Última alteração: 2015-04-30
Resumo
Nowadays studies confirm that change continues to occur in project management in both the practitioners and research fields. Organizations increasingly use projects to achieve business objectives but results often fall short of goals. Although project management has become a core business process for many organizations at strategic and operational level, there is still much to understand about project actuality in software development organizations. Besides, much is written about how to manage projects, but too little on what really happens in Project Actuality. Traditional theories used to understand and explain the world of management make different assumptions about actuality, scientific knowledge, ethics, values and project management context. The need to better observe and understand project management practice, leads us to look for alternative experimental approaches to support our studies. Ethnography’s methodological principles state that the purpose of social research is the understanding of human behavior of a particular group, its social interactions, rituals, culture and customs.

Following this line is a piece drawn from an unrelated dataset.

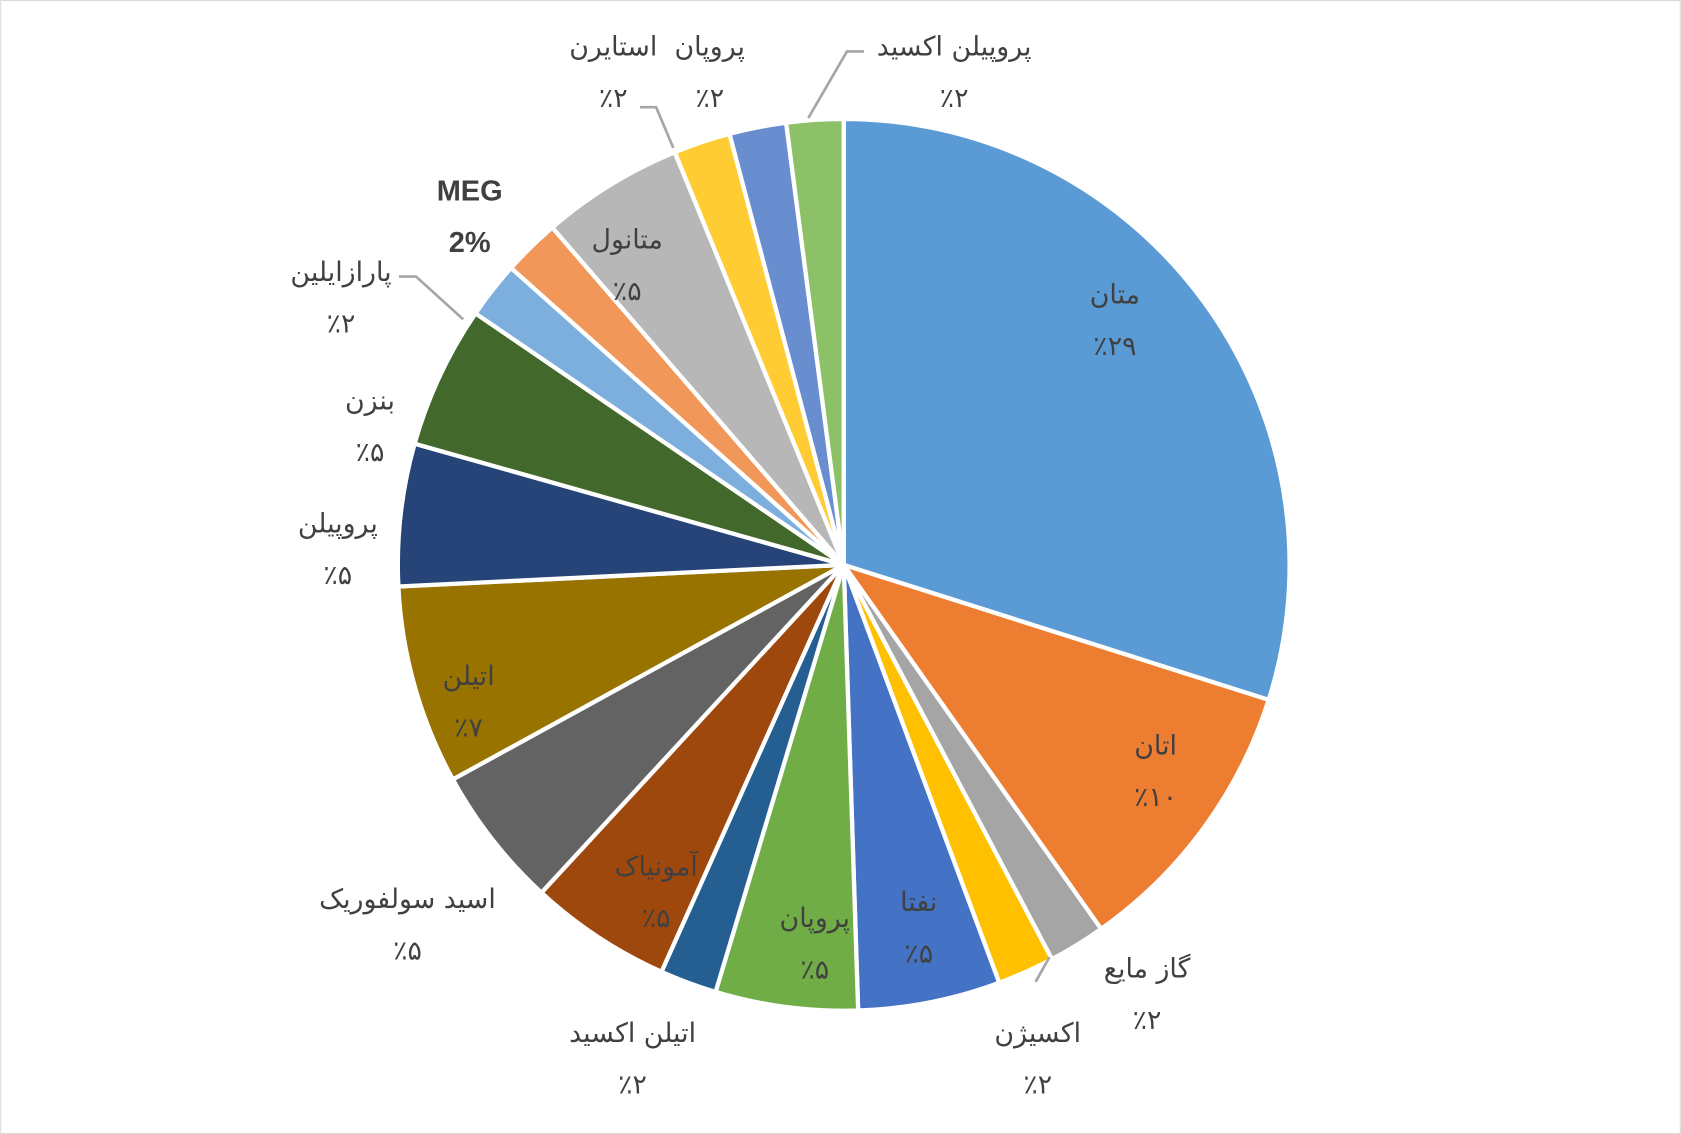 This screenshot has height=1134, width=1681. I want to click on category-label: پارازایلین, so click(340, 272).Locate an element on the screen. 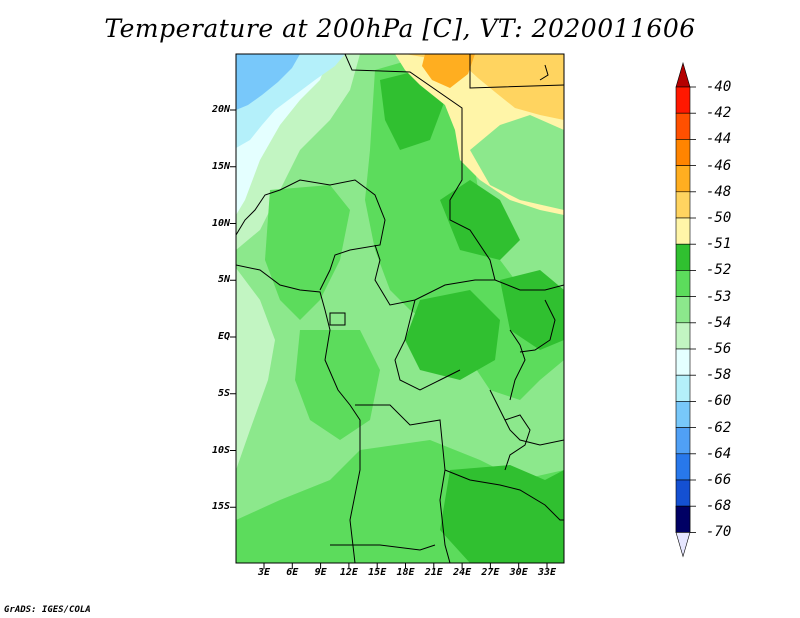  y-tick-label: 10N is located at coordinates (220, 223).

In order to understand the challenges faced by software development project nowadays we have to go beyond the triple constraint (cost, schedule and scope), its process or technology involved. To manage projects we must understand how project team member react to daily routine, problems, context, the entire project actuality phenomenon. This paper is a result of a research that intends to understand, explain and explore this phenomenon. Its main objective is to present unveil the project management actuality’s findings of seven small software development organizations and a small team in Brazil and present the approach used to investigate and analyze software project actuality. Even though the findings are context dependent, some causes, effects, disturbance factors can help the understanding of this sector and assist researches and practitioners to see new ways of thinking project management in Brazilian Micro and Small Enterprises (MSEs) context.